Welcome to the Hyunam-dong Bookshop: A Novel
“If you want plot, read James Patterson. If you want to think, this is the book for you.”
In this Korean novel, Yeongju is a woman in crisis, despite being married and having a good corporate job. She is dissatisfied with both her husband and her job, and, on a whim, she abandons both to open a bookshop. She has no experience other than enjoying books while she was growing up. Unable to settle on a name, she names the store after the neighborhood where it is situated, and so The Hyum-Dong Bookshop is born.
It's rocky at the start. Yeongju is clearly depressed and spends most of her first year crying in the shop and ignoring the few shoppers who enter. One can only guess that it’s a lot cheaper to rent a storefront in Korea than America because it’s unlikely this sort of thing would happen here.
But this is a promising premise for the rest of the novel, which was a runaway success in Korea. One suspects that it will catch on with readers here also, if for no other reason than the setup and the magic of a bookstore. Of course, it’s a natural for readers. What lover of books has not thought about starting a cute little bookshop like this one?
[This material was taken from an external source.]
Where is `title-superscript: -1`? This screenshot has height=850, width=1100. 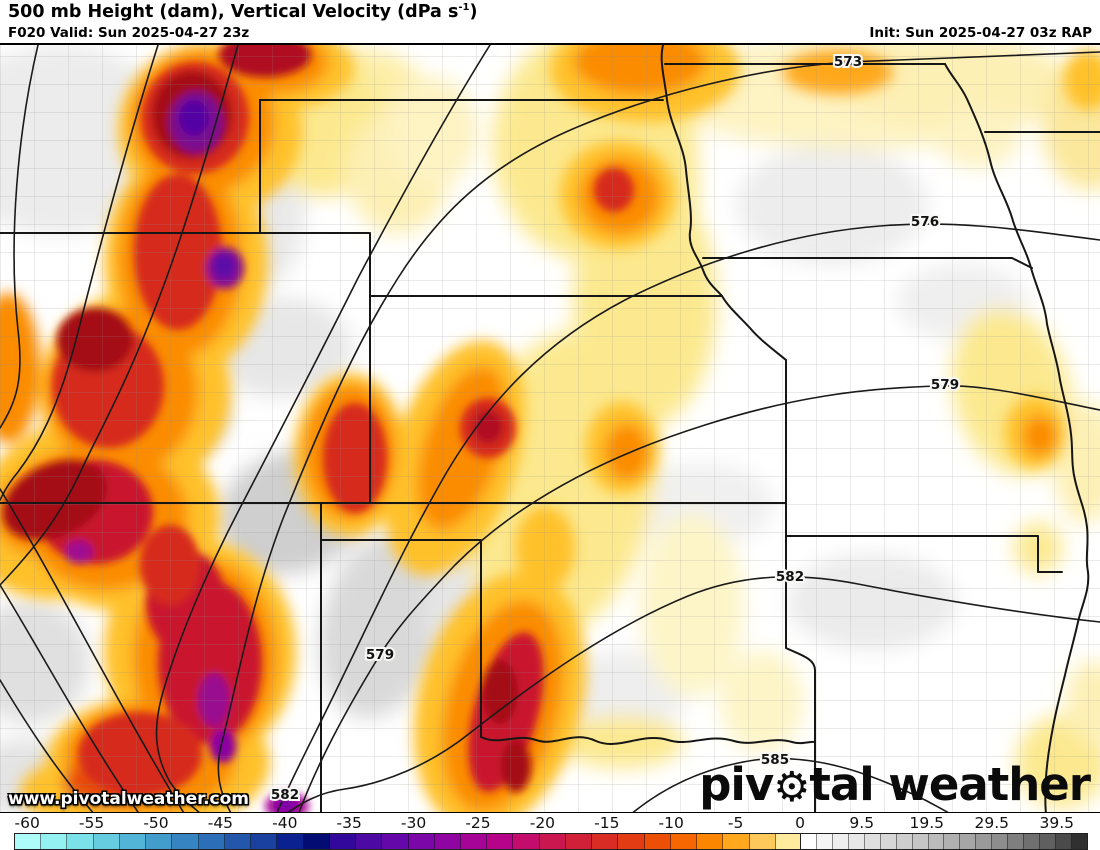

Yeongju shakes herself out of her ennui and begins taking herself and the bookshop more seriously. She begins to think: What makes a good book? And despite her own love of fiction, she begins to understand that not every reader is the same, that some do not like fiction at all. As time goes on, she resolves to support small and interesting authors and shuns the large commercial books even though they bring in more money.
She’s trying to create something here and make a statement. She expands what the bookstore provides, first hiring a trusty right-hand aide Minjun to brew and sell coffee in the shop’s small café and he becomes as infatuated with coffee beans and coffee as his boss is with books. She realizes with an intuitive third eye that he is similar in disposition to her.
Soon enough, it’s apparent that it’s not only coffee that Yeongju is seeking from Minjun. One day, she asks him the age-old question: “Do you think there’s any meaning to life?”
Minjun, who has disappointed his parents by taking the menial job (to them) of making coffee, is struggling with his own questions about the meaning of life. He stares blankly at Yeongju, taken aback but, no matter because she answers her own question.
“It’s obviously not going to be easy,” she says. “After all, it’s the meaning of life. Well, I still want to try. But if I fail, does it mean that my life has no meaning?”
That type of philosophizing and questioning life is at the heart of this book.
Soon enough, the store finds its true calling as a place that caters to a collection of lost souls: the woman who sits all day crocheting, the surly teenager whose mother requires him to sit there every day as a type of discipline, and a writer and editor who eventually teaches courses dreamed up by Yeongju.
All of them seem to be questioning the meaning of their lives. Yeongju suggests books to all of them, but it’s clear that by offering a waystation where they can think, she and the bookshop are something so much more important.
Author Hwang Bo-Reum’s own life is intertwined with characters and her novel. She was a software engineer who won a writing contest and turned her story into an e-book. From there it became a sensation. The writing, perhaps because of the translation, tends to be herky-jerky and feel like a collection of short stories. But to criticize the writing too harshly would be wrong. This is a heartwarming story that everyone should read in their quiet moments.
If you want plot, read James Patterson. If you want to think, this is the book for you.
In the author’s note at the end of the novel, she concludes: “The yardstick to measure one’s life lies within oneself. And that’s good enough . . . there are moments in life where we come to think, That’s good enough. In that moment, all the anxiety and worries melt away, leaving us with the realization that we’ve done our best to get to where we are. We’re satisfied and proud of ourselves.”